1.1 New Features in 23ai

Oracle Machine Learning for Python: new features in Oracle Database 23ai.

Algorithm Enhancements

Note:

New Algorithm Settings: You can find model settings and algorithm specific settings in Oracle Database PL/SQL Packages and Types Reference guide. See Oracle Database PL/SQL Packages and Types Reference guide.

  • GLM link functions

    GLMS_LINK_FUNCTION: this setting enables the user to specify the link function for building a generalized linear model. The additional link functions are: Logit, Probit, Cloglog, and Cauchit. See Generalized Linear Model.

  • XGBoost

    The following new settings are added for XGBoost support for constraints and survival analysis.

    Note:

    The XGBoost settings are case sensitive.
    • Interaction and Monotonic Constraints
      • xgboost_interaction_constraints
      • xgboost_decrease_constraints
      • xgboost_increase_constraints
    • Support for Survival Analysis
      • objective: survival:aft
      • xgboost_aft_loss_distribution
      • xgboost_aft_loss_distribution_scale
      • xgboost_aft_right_bound_column_name
    Oracle Machine Learning supports XGBoost features such as monotonic and interaction constraints, as well as the AFT model for survival analysis. See XGBoost.
  • Explicit Semantic Analysis (ESA)

    The following settings are added to support generate embeddings through Explicit Semantic Analysis embeddings:

    • ESAS_EMBEDDINGS: when enabled, generates embeddings during scoring for feature extraction models.
    • ESAS_EMBEDDING_SIZE: specifies the size of the vectors representing embeddings.

    Supports embeddings for the Explicit Semantic Analysis (ESA) algorithm. ESA embeddings enables you to utilize ESA models to generate embeddings for any text or other ESA input. This functionality is equivalent to doc2vec (document to vector representation). See Explicit Semantic Analysis.

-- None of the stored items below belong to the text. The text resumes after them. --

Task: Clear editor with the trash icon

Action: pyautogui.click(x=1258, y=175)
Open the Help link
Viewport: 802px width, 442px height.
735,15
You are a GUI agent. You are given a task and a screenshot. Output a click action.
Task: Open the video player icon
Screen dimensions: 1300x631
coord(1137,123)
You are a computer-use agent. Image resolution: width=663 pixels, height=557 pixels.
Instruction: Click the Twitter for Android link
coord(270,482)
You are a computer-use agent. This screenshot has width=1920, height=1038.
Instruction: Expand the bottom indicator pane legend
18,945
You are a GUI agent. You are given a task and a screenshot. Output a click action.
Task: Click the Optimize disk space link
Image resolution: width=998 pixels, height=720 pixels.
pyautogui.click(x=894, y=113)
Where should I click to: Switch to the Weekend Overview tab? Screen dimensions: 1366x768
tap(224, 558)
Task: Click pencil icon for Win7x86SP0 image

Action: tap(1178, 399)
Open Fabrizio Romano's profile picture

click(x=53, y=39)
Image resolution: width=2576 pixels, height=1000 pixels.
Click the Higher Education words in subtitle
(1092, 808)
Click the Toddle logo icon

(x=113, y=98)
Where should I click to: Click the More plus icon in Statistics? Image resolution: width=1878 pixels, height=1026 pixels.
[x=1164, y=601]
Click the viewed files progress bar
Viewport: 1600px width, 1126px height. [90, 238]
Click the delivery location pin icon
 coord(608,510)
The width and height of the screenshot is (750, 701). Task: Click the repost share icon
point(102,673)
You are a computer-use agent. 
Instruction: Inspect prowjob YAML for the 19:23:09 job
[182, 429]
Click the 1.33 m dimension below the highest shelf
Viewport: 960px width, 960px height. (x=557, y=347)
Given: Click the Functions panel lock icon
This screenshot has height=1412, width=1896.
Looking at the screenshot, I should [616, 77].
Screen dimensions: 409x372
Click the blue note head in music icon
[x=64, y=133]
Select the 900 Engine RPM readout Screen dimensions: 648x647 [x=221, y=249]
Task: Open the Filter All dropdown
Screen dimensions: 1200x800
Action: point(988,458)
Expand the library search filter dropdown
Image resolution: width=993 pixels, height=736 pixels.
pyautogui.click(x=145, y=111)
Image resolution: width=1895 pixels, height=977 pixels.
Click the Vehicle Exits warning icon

  • Expectation Maximization

    EMCS_OUTLIER_RATE: identifies the frequency of outliers in the training data. See Expectation Maximization.

  • Exponential Smoothing Model

    New settings for Exponential Smoothing to support Time Series regression models and initial value optimization for model build:
    • Multiple time series

      EXSM_SERIES_LIST:setting enables you to forecast up to twenty predictor series in addition to the target series.

    • Automated model type search

      EXSM_INITVL_OPTIMIZE: determines whether initial values are optimized during model build.

    Exponential Smoothing is enhanced to support building of multiple time series models and time series regression is possible with the multi-series build. The behavior of Exponential Smoothing is modified such that it searches for an acceptable time series model automatically. Enables the algorithm to select the best model type automatically when you do not specify EXSM_MODEL setting. This leads to more accurate forecasting. For details, see Exponential Smoothing Method.
  • K-Means

    KMNS_WINSORIZE: this setting restricts the data in a window size of six standard deviations around the mean. See k-Means.

General Enhancements

  • New shared settings
    • ODMS_BOXCOX: this setting enables the Box-Cox variance-stabilization transformation.

    • ODMS_EXPLOSION_MIN_SUPP: introduced more efficient data driven encoding for high cardinality categorical columns. You can define minimum support required for the categorical values in explosion mapping.

    See Shared Settings.

  • Convert Pretrained Models to ONNX Format

    OML4Py enables the use of text transformers from Hugging Face by converting them into ONNX format models. OML4Py also adds the necessary tokenization and post-processing. The resulting ONNX pipeline is then imported into the database and can be used to generate embeddings for AI Vector Search. See Convert Pretrained Models to ONNX Format.

  • Model Includes Data Lineage

    In-database ML models now record the query string that was run to specify the build data within the model's metadata. The build_source parameter in the all/user/dba_mining_models view enables users to know the data query used to produce the model. See ALL_MINING_MODELS.

  • Improved Performance of Partitioned Models

    Performance of partitioned models with high number of partitions and dropping individual models within partition model is improved. To know more about partitioned models, see DDL in Partitioned model.

  • 4k Columns in Table:

    The database tables can now accommodate up to 4,096 columns. This functionality is referred to as Wide Tables. To enable or disable Wide Tables for your Oracle database, you can use the MAX_COLUMNS parameter. See MAX_COLUMNS.